I was working on Kashmir and Brighton back to back. Brighton was a super open society and extremely liberal and Kashmir extremely closed and conservative. So my headspace was oscillating between the two worlds. Kashmir was very beautiful but very claustrophobic at the same time. In fact in my whole Kashmir book there is not even one woman. Men are so much more dominating that I felt like releasing that emotion. At the same time Brighton was challenging as most of my work previously had been about India, so this was not within my comfort space. Furthermore, this project is about a sensitive topic. It was a challenge to get the pictures and stories out of each of the individuals, but what we did get in the end is very fascinating.
The Marlborough Theatre
How important is it for a photographer to “connect” with his subjects to bring out their true self? And how do you form that connect?
Photography for me now is no longer about the connect because I don’t see myself as a people’s photographer anymore. I work conceptually more, as well as in an ambiguous way where I may or may not connect with my subject…as for me the totality of the whole image is far more important. The thought behind the image engages me more than the subject. And I am happy if I am able to bring out the emotion I am feeling in my photographs.
As an artist are you constantly in search of things from life be it subject, the perfect frame, the right light, the natural expression. Does your search ever stop?
Not really, but sometimes you are inspired and sometimes you are not. More than 99% of my work is based out of India as I find the country very inspiring in many ways. I have always tried to find a way where I avoid showing the stereotypes. For example any project I take up going back to Indian Men, I wanted to show them in a different light and not just focus on the maharaja or the slum, which is stereotype. When I photograph landscape I wanted to portray India beyond just the Taj Mahal. Similarly with Goa and Kashmir I explored the unexpected and created a very ambiguous and conceptual body of work. It’s layered and each layer unfolds something new.
The Marlborough Theatre
You began as a fashion designer then went on to fashion photography but have had a long-standing romance with life, fine art and people—when was the turning point?

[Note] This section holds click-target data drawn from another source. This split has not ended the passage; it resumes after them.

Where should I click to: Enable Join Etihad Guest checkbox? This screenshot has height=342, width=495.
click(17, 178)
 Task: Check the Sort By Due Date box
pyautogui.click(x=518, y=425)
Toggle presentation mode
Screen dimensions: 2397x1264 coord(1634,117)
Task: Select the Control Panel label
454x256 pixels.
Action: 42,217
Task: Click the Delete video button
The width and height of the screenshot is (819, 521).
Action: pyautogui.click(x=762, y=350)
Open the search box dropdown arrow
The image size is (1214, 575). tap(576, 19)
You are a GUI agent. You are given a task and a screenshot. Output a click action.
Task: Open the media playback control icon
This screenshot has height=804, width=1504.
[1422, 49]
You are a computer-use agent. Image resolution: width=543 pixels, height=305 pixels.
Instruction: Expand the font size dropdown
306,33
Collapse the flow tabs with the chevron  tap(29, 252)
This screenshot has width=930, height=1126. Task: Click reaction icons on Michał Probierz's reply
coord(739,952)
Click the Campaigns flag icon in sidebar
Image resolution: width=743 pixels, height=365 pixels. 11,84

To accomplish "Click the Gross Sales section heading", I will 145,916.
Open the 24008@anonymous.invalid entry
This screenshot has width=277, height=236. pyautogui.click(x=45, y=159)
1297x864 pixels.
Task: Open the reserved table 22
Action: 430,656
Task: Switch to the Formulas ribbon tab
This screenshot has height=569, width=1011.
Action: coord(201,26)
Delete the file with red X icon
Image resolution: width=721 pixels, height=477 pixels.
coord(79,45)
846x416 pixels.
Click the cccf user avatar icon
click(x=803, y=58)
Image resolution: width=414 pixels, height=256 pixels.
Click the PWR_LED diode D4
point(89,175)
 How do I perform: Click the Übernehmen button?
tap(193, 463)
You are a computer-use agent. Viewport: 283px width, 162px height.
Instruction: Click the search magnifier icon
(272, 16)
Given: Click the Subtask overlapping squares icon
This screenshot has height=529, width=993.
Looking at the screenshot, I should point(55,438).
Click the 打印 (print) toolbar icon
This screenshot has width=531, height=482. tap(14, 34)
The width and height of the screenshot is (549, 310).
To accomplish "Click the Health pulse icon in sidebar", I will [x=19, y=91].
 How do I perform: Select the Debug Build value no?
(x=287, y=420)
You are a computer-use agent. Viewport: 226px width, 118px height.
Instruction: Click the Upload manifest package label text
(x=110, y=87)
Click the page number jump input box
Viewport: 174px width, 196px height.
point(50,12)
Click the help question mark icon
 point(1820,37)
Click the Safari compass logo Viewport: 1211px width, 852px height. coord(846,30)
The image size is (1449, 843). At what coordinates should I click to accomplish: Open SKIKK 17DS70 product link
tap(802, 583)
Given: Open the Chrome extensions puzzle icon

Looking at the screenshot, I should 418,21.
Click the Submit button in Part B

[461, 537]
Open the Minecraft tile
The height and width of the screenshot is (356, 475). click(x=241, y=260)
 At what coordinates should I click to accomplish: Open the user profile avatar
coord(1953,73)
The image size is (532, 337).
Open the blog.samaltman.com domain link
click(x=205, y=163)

Twenty years ago when I went to Parsons my sensibility towards photography changed. People have a misconceived notion about me being a fashion photographer but the truth of the matter is I barely do any fashion stories now. I came back after studying in Parsons because I felt this is where I belong. All my stories are created with keeping an emotion in mind and if I manage evoking any emotion in my viewer then I am happy.
Brighton is probably my first body of work that I have explored outside India and I am excited to explore other parts of the world too.
Lastly as a viewer, your images pull you in—what is it that you like to communicate through your images?
As a photographer I feel I need to be clear in my head as to what I am creating and leave the interpretations to the viewer. It’s more exciting when you are drawn in by the image and it when it takes you longer to understand or draw your own interpretation.